The purpose of this research project is to develop techniques for reducing the amount of resources required for performing practical quantum computing. Quantum computing is a form of computing that is based on the laws of quantum physics, rather than classical physics. It has the potential to be vastly more powerful than any of the computers existing today. There are certain computational problems for which there exist efficient quantum algorithms, although no efficient classical algorithm is known. The best-known example is Shor's 1994 quantum algorithm for factoring integers into primes. When the subject of quantum computing first emerged into the mainstream of computer science two decades ago, it was initially mostly of theoretical interest, as the development of practical quantum computers was literally decades away. However, this seems to be changing. There are now a number of government, public, and private organizations, including several in Canada, that are actively trying to build a scalable quantum computer and are making tangible progress. At the same time, it is becoming clear that, even if a scalable quantum computer can be built, the actual resources required to make it fault tolerant will be staggering - by some estimates, a computation that requires, say, a few hundred logical qubits could require hundreds of thousands of physical qubits and millions of years of computing time on the sort of hardware that is considered realistic in the near term. With this, practical considerations are suddenly thrust into the foreground of quantum computing. The resource reductions required to make quantum computing feasible can potentially come from a variety of places, for example, better error correction schemes, improved protocols for components such as state distillation, improved algorithms, and improved compilation techniques. My research is primarily focused in the latter area, and specifically on improved methods for unitary approximation and the optimization of logical quantum circuits.

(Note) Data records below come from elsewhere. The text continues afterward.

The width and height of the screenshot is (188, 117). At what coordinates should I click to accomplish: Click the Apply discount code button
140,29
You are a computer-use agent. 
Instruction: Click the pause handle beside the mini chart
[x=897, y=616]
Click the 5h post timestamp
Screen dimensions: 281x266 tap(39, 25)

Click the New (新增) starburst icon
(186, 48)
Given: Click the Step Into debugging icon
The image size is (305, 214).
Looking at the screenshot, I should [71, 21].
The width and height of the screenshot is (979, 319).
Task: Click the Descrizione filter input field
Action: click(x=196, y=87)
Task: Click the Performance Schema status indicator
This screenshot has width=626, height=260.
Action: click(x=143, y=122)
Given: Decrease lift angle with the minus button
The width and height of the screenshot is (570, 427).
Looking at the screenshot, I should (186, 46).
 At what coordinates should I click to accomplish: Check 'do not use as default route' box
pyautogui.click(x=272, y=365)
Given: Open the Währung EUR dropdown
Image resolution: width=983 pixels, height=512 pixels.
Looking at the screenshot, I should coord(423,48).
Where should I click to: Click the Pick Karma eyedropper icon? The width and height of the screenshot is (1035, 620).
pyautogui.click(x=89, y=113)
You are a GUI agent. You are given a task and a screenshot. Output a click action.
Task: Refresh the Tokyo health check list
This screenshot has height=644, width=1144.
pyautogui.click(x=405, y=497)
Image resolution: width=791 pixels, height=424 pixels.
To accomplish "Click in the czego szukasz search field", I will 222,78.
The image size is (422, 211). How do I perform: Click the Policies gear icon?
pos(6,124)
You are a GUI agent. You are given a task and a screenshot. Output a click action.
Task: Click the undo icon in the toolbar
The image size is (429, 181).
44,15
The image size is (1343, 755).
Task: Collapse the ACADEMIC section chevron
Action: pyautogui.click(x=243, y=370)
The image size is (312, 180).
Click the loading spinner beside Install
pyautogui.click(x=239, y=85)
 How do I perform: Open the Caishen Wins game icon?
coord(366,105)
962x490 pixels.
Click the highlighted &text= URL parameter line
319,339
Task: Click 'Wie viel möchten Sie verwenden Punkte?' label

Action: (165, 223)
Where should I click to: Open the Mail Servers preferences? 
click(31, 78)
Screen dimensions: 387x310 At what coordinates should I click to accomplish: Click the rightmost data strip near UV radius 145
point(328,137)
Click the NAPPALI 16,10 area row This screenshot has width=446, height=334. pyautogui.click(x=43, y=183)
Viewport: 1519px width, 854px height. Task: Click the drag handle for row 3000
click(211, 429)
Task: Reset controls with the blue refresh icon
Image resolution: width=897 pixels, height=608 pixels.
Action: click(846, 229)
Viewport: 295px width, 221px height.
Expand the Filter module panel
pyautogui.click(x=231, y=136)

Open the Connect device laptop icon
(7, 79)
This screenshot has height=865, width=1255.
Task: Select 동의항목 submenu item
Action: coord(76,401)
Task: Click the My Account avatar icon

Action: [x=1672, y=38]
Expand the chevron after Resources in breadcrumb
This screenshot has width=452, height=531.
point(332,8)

该研究项目的目的是开发减少执行实际量子计算所需资源量的技术。量子计算是一种基于量子物理定律的计算形式，而不是经典物理。它有可能比今天存在的任何计算机都强大得多。对于某些计算问题，存在有效的量子算法，尽管没有已知的有效的经典算法。最著名的例子是Shor在1994年提出的将整数分解为素数的量子算法。 二十年前，当量子计算的主题首次成为计算机科学的主流时，它最初主要是理论上的兴趣，因为实际量子计算机的发展实际上还有几十年的时间。然而，这种情况似乎正在改变。现在有许多政府，公共和私人组织，包括加拿大的几个组织，正在积极尝试构建可扩展的量子计算机，并取得了切实的进展。 与此同时，越来越明显的是，即使可以建造一台可扩展的量子计算机，使其容错所需的实际资源也将是惊人的-根据一些估计，一个需要几百个逻辑量子位的计算可能需要数十万个物理量子位和数百万年的计算时间，这在短期内被认为是现实的。 有了这个，实际的考虑突然被推到量子计算的前台。使量子计算可行所需的资源减少可能来自各种地方，例如，更好的纠错方案，改进的组件协议，如状态蒸馏，改进的算法和改进的编译技术。我的研究主要集中在后一个领域，特别是对酉近似和优化逻辑量子电路的改进方法。